Auf dieser Basis hat Herr Werner Welder vom gleichnamigen Büro von zwei Fachfirmen Angebote für zwei Aufschlussbohrungen eingeholt. Je nachdem, ob die Probebohrung erfolgreich ist oder nicht, sind dabei zwei Varianten möglich:

a) Probebohrung ohne bzw. mit geringem Wasservorkommen und daher mit
    anschließendem Verschluss der Bohrlöcher
b) Probebohrung mit ausreichender Wasserschüttung und daher mit anschließendem
    Ausbau zu einer Messstelle  

Derzeit kann noch nicht eindeutig festgelegt werden, bis zu welcher Tiefe die beiden Aufschlussbohrungen ausgeführt werden müssen. Voraussichtlich werden beide Bohrungen im Bereich zwischen 30 m und 50 m Tiefe erfolgen. In der Ausschreibung wurde eine Bohrung auf 30 m und eine weitere auf 50 m abgefragt.
 
Das Ausschreibungsergebnis zeigt, dass die Firma Goller Bohrtechnik GmbH & Co. KG, Kirchentellinsfurt, mit 39.934,00 € das günstigere Angebot abgegeben hat. Allerdings würde im Falle zweier erfolgloser Aufschlussbohrungen die Abrechnung der Firma Goller Bohrtechnik GmbH & Co. KG um rund 2.000,00 € höher als bei der Firma Terrasond GmbH & Co. KG liegen. Nachdem jedoch der Kostenunterschied bei der Ausführung mit dem Ausbau zu einer Messstelle bei 4.721,00 € liegt, schlugen die Verwaltung und das Büro für Hydrogeologie und Brunnenbau Welder die Vergabe an die Firma Goller Bohrtechnik GmbH & Co. KG vor.

Ohne weitere Aussprache wurde daraufhin einstimmig beschlossen:
  1. Das Büro für Hydrogeologie und Brunnenbau Welder, Tübingen, wird mit der fachtechnischen Betreuung und Auswertung von zwei Aufschlussbohrungen zum Angebotspreis in Höhe von voraussichtlich 9.213,50 € (netto) beauftragt.

  2. Die Firma Goller Bohrtechnik GmbH & Co.
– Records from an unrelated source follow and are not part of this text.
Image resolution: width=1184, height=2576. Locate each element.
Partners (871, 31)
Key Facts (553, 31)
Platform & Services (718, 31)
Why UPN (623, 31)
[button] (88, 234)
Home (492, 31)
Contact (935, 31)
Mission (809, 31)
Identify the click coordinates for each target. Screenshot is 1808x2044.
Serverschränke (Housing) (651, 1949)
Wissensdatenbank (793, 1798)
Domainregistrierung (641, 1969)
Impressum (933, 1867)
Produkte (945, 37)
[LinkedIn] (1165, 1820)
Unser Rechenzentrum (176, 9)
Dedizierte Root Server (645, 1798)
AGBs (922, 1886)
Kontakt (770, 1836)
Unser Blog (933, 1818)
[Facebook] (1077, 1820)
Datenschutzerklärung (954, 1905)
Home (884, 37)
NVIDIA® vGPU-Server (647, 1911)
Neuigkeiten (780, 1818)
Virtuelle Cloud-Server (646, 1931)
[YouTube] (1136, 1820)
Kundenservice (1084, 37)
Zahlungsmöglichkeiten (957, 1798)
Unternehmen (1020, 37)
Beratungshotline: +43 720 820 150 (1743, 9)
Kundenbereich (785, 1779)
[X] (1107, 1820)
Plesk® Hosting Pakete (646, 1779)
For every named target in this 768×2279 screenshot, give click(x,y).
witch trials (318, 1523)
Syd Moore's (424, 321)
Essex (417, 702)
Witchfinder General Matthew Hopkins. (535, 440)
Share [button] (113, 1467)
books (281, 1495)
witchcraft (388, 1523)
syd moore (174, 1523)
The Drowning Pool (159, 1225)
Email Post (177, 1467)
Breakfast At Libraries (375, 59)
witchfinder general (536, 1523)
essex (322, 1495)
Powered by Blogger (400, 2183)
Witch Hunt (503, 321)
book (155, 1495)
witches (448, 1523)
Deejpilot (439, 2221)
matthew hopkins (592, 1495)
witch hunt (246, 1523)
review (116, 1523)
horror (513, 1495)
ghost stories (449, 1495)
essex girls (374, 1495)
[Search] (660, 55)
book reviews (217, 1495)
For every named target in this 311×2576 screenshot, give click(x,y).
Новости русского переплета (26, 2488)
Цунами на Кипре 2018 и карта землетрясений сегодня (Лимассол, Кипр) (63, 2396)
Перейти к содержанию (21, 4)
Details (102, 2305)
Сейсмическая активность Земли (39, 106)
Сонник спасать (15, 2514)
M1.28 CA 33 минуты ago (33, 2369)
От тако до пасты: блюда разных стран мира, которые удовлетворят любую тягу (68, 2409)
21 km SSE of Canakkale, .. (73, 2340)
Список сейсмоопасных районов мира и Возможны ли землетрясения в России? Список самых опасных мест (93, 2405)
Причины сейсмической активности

KG, Kirchentellinsfurt, wird mit der Durchführung von zwei Aufschlussbohrungen für die mögliche Erweiterung der Trinkwasserversorgung zum Angebotspreis in Höhe von voraussichtlich 39.934,00 € (netto) beauftragt.

Verschiedenes – Bekanntgaben – Anfragen

Der Vorsitzende gab die in der nichtöffentlichen Sitzung am 17. Oktober 2017 gefassten Beschlüsse bekannt.